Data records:
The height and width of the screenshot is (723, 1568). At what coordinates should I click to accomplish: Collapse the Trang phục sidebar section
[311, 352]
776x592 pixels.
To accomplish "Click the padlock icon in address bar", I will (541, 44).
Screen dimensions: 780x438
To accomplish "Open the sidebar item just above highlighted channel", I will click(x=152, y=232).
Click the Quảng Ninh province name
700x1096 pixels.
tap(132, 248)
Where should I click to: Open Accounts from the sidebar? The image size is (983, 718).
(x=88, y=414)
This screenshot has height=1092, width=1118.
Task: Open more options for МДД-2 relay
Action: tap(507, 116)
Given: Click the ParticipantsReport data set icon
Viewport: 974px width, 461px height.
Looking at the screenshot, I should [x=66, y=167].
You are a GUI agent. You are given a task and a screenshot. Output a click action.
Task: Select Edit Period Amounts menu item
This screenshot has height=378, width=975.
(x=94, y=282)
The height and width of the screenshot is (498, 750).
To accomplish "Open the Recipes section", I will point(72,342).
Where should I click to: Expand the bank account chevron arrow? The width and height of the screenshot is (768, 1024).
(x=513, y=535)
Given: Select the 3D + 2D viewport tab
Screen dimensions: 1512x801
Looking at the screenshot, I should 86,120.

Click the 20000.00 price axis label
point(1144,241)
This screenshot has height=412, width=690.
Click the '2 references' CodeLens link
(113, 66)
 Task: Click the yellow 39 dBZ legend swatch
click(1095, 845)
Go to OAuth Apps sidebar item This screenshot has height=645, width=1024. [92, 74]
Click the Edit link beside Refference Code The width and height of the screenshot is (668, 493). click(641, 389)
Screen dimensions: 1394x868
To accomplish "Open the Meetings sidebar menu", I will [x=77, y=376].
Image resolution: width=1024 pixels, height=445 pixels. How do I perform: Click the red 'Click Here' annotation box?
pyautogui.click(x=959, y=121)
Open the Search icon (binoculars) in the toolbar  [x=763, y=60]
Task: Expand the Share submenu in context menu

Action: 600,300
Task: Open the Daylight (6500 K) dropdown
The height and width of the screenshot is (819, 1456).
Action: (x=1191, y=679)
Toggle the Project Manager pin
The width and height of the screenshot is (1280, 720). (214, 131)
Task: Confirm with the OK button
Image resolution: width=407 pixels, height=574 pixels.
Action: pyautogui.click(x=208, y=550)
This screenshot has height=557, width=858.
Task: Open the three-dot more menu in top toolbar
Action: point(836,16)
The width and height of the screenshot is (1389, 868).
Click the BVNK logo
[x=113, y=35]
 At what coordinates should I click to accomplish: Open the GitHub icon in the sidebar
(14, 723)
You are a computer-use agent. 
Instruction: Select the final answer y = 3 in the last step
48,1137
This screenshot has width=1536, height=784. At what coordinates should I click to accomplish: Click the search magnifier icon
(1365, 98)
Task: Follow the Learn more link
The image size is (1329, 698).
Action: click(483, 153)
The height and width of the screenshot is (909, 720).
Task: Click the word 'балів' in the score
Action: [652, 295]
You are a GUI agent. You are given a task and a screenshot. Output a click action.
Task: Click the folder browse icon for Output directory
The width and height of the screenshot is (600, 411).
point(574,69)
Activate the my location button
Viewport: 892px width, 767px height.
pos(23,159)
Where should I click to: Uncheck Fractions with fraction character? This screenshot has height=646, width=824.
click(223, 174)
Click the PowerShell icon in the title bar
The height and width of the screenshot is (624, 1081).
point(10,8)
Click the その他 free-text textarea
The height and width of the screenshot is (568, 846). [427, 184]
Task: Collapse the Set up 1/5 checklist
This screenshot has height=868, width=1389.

» What you are asked to do
Copy all of the data records above line for line, with no changes.

» Written response
The height and width of the screenshot is (723, 1568). At what coordinates should I click to accomplish: Collapse the Trang phục sidebar section
[311, 352]
776x592 pixels.
To accomplish "Click the padlock icon in address bar", I will (541, 44).
Screen dimensions: 780x438
To accomplish "Open the sidebar item just above highlighted channel", I will click(x=152, y=232).
Click the Quảng Ninh province name
700x1096 pixels.
tap(132, 248)
Where should I click to: Open Accounts from the sidebar? The image size is (983, 718).
(x=88, y=414)
This screenshot has height=1092, width=1118.
Task: Open more options for МДД-2 relay
Action: tap(507, 116)
Given: Click the ParticipantsReport data set icon
Viewport: 974px width, 461px height.
Looking at the screenshot, I should [x=66, y=167].
You are a GUI agent. You are given a task and a screenshot. Output a click action.
Task: Select Edit Period Amounts menu item
This screenshot has height=378, width=975.
(x=94, y=282)
The height and width of the screenshot is (498, 750).
To accomplish "Open the Recipes section", I will point(72,342).
Where should I click to: Expand the bank account chevron arrow? The width and height of the screenshot is (768, 1024).
(x=513, y=535)
Given: Select the 3D + 2D viewport tab
Screen dimensions: 1512x801
Looking at the screenshot, I should 86,120.

Click the 20000.00 price axis label
point(1144,241)
This screenshot has height=412, width=690.
Click the '2 references' CodeLens link
(113, 66)
 Task: Click the yellow 39 dBZ legend swatch
click(1095, 845)
Go to OAuth Apps sidebar item This screenshot has height=645, width=1024. [92, 74]
Click the Edit link beside Refference Code The width and height of the screenshot is (668, 493). click(641, 389)
Screen dimensions: 1394x868
To accomplish "Open the Meetings sidebar menu", I will [x=77, y=376].
Image resolution: width=1024 pixels, height=445 pixels. How do I perform: Click the red 'Click Here' annotation box?
pyautogui.click(x=959, y=121)
Open the Search icon (binoculars) in the toolbar  [x=763, y=60]
Task: Expand the Share submenu in context menu

Action: 600,300
Task: Open the Daylight (6500 K) dropdown
The height and width of the screenshot is (819, 1456).
Action: (x=1191, y=679)
Toggle the Project Manager pin
The width and height of the screenshot is (1280, 720). (214, 131)
Task: Confirm with the OK button
Image resolution: width=407 pixels, height=574 pixels.
Action: pyautogui.click(x=208, y=550)
This screenshot has height=557, width=858.
Task: Open the three-dot more menu in top toolbar
Action: point(836,16)
The width and height of the screenshot is (1389, 868).
Click the BVNK logo
[x=113, y=35]
 At what coordinates should I click to accomplish: Open the GitHub icon in the sidebar
(14, 723)
You are a computer-use agent. 
Instruction: Select the final answer y = 3 in the last step
48,1137
This screenshot has width=1536, height=784. At what coordinates should I click to accomplish: Click the search magnifier icon
(1365, 98)
Task: Follow the Learn more link
The image size is (1329, 698).
Action: click(483, 153)
The height and width of the screenshot is (909, 720).
Task: Click the word 'балів' in the score
Action: [652, 295]
You are a GUI agent. You are given a task and a screenshot. Output a click action.
Task: Click the folder browse icon for Output directory
The width and height of the screenshot is (600, 411).
point(574,69)
Activate the my location button
Viewport: 892px width, 767px height.
pos(23,159)
Where should I click to: Uncheck Fractions with fraction character? This screenshot has height=646, width=824.
click(223, 174)
Click the PowerShell icon in the title bar
The height and width of the screenshot is (624, 1081).
point(10,8)
Click the その他 free-text textarea
The height and width of the screenshot is (568, 846). [427, 184]
Task: Collapse the Set up 1/5 checklist
This screenshot has height=868, width=1389.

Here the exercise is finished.